I am now back from my Texan adventures in humanities computing at Texas A&M, but I still wish to mention some of the later projects to which I was introduced during my stay.

One of the major difference between DH at Texas A&M and the UoA is that researchers at the former institution focus on an older corpus of texts that is both difficult to access and challenging to digitize on a large scale. While we work with tweets and other born-digital documents, they work with books from the 18th century. The difficulty resides in the fact that, even when digitized, they remain difficult to transform into machine-readable format due to various problems such as the absence of standards for typeset and various noise that ink can produce when read by a machine. The EBBO and ECCO corpora are fraught with these problems.

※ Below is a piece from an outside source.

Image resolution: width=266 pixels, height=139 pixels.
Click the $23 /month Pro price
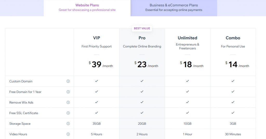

Considering these problems, the Initiative for Digital Humanities, Media & Culture worked on making these texts more reachable for the broader academic community with the 18th Connect portal. This search engine is linked to different other online collections and repositories and allows to look through libraries and collections for specific texts published in the 18th century.

Feeling like contributing? The 18th Connect portal also hosts TypeWright, an online tool that allows the public to improve the OCR results of certain digitized texts by typing lines of texts directly from the scanned document, thus improving the quality of the digitized text. Just create an account and start typing!

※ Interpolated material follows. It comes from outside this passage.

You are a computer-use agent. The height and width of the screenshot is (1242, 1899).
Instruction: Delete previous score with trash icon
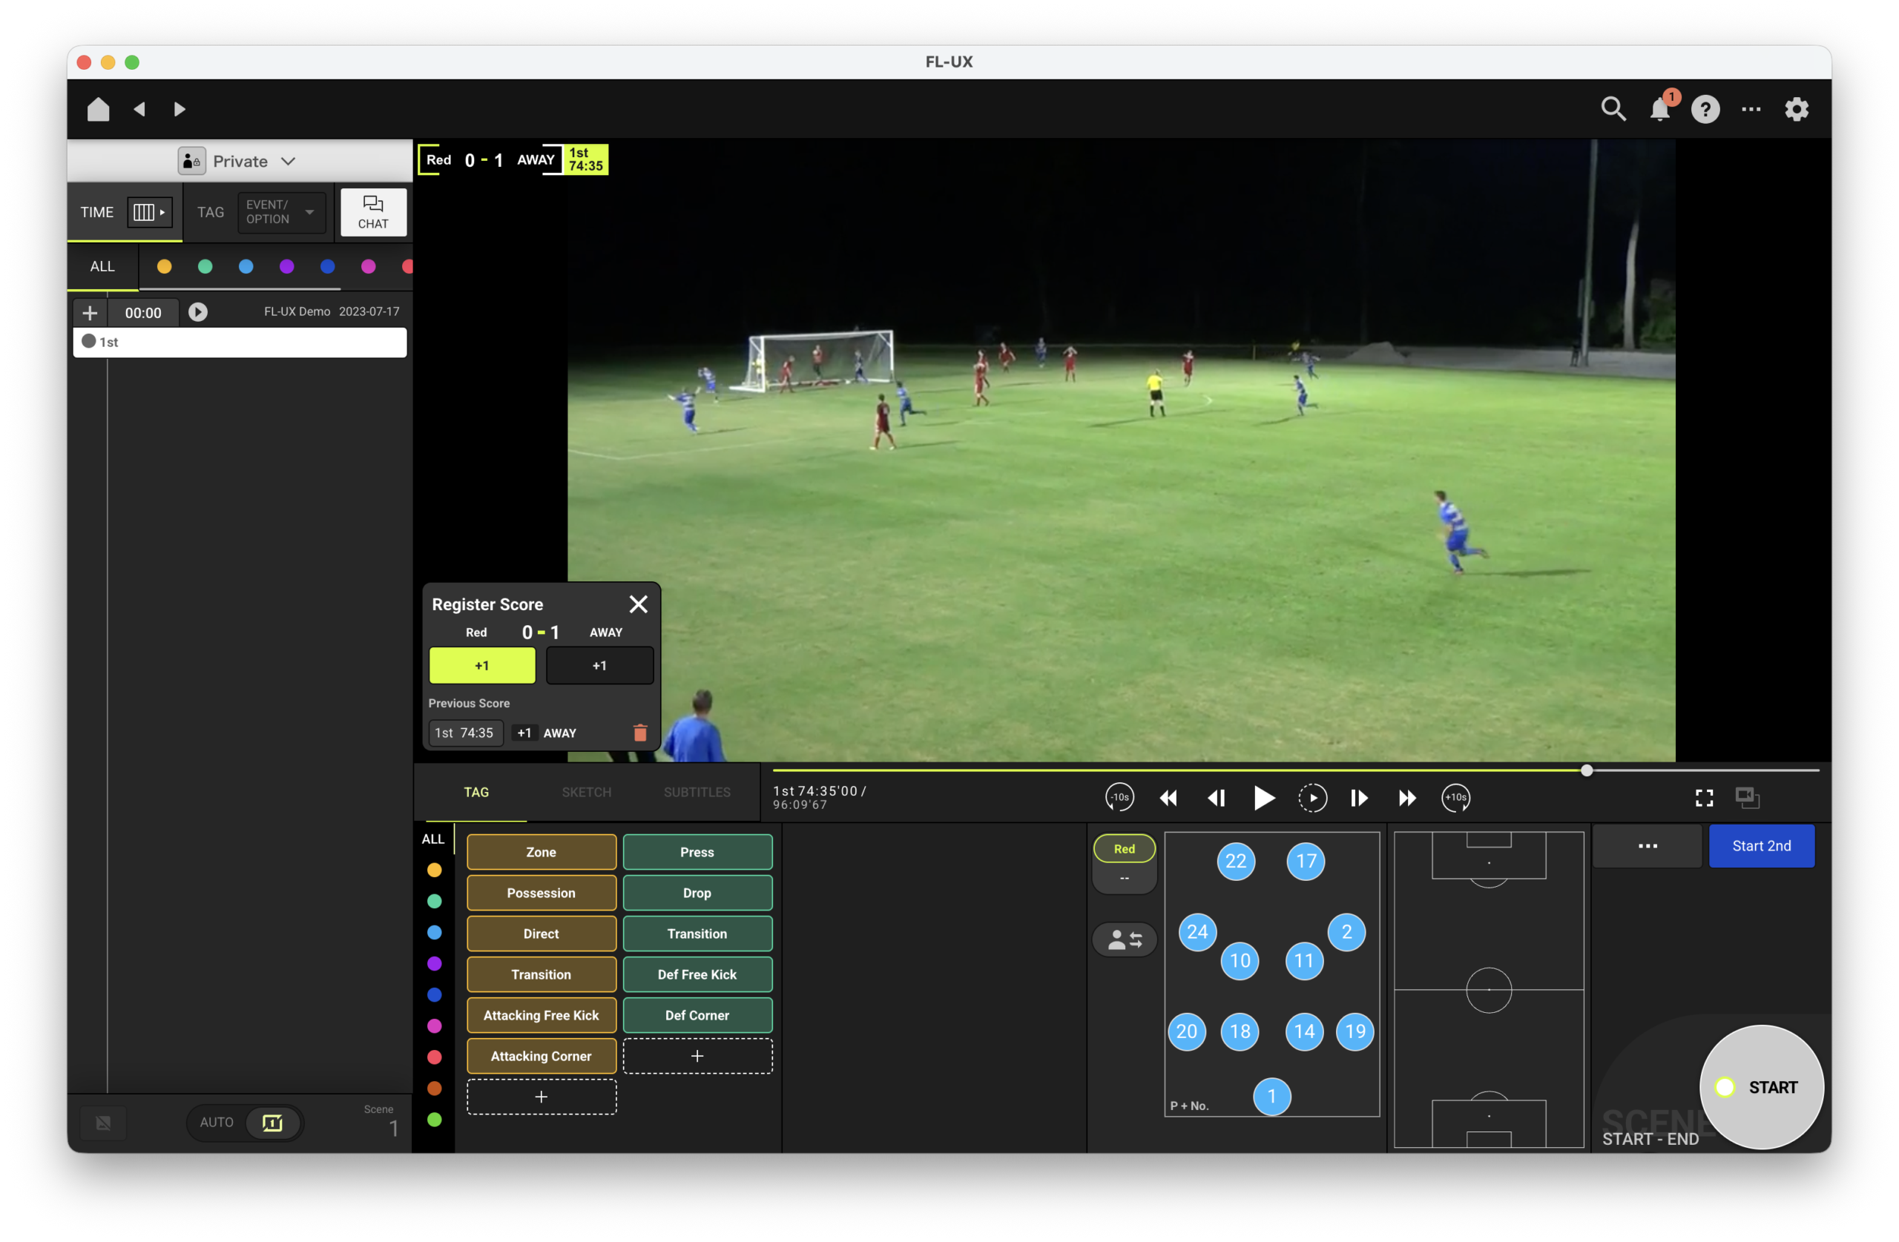(x=640, y=733)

Last but not least, I wish to spread the knowledge about the online class Programming for Humanists at TAMU that is being offered since 2014. The program allows for different registration options (including an official certificate or not) and covers a lot of important topics for DH students. This is a neat online program for students interested in the fundamentals of digital humanities, but do not have access to a DH introduction class at their home institutions. Take a look if that is your case!

A Text Mining Week at Texas A&M (1)

Blogging live from the extremely sunny campus of Texas A&M, College Station, Texas. Quite a contrast from snowy Edmonton.

I have been fortunate enough to be invited to spend a week at Texas A&M (TAMU) to visit some of the scholars with whom I collaborate on the Novel TM project. Project co-investigator Doctor Laura Mandell and PhD student Nigel Lepianka were nice enough to show me around the campus (unable to drive, I find myself relying on Nigel most of the time).

So far, I presented some of my work on text mining JRPG video game reviews and was introduced to other text mining techniques using R (specifically, Nigel’s method to do some directed topic modelling). I was also introduced to some of the projects that the team here is working on as part of their Initiative for Digital Humanities, Medias and Culture.

The first one is syriaca.org, an extensive web portal that brings ressources for the study of the Syriac language to the wide web. While some of its contents remain to be published, the Gazetteer showcases how the platform can contribute as a geographical reference index.

I also was introduced to the BigDIVA viewer today. This is a promising interface that could revolutionize library search results display for universities. I am particularly interested in its potential to help rethinking queries with space in mind, a way to present queries in a less hierarchical manner which would allow the uncovering of marginal files and documents. This is radically different that the regular Google search algorithms which relies more on result popularity amongst millions of users (a form of crowdsourcing) who may be looking for the same specific website. An interesting tool, and one that triggers reflections about what it means to read (and play) space.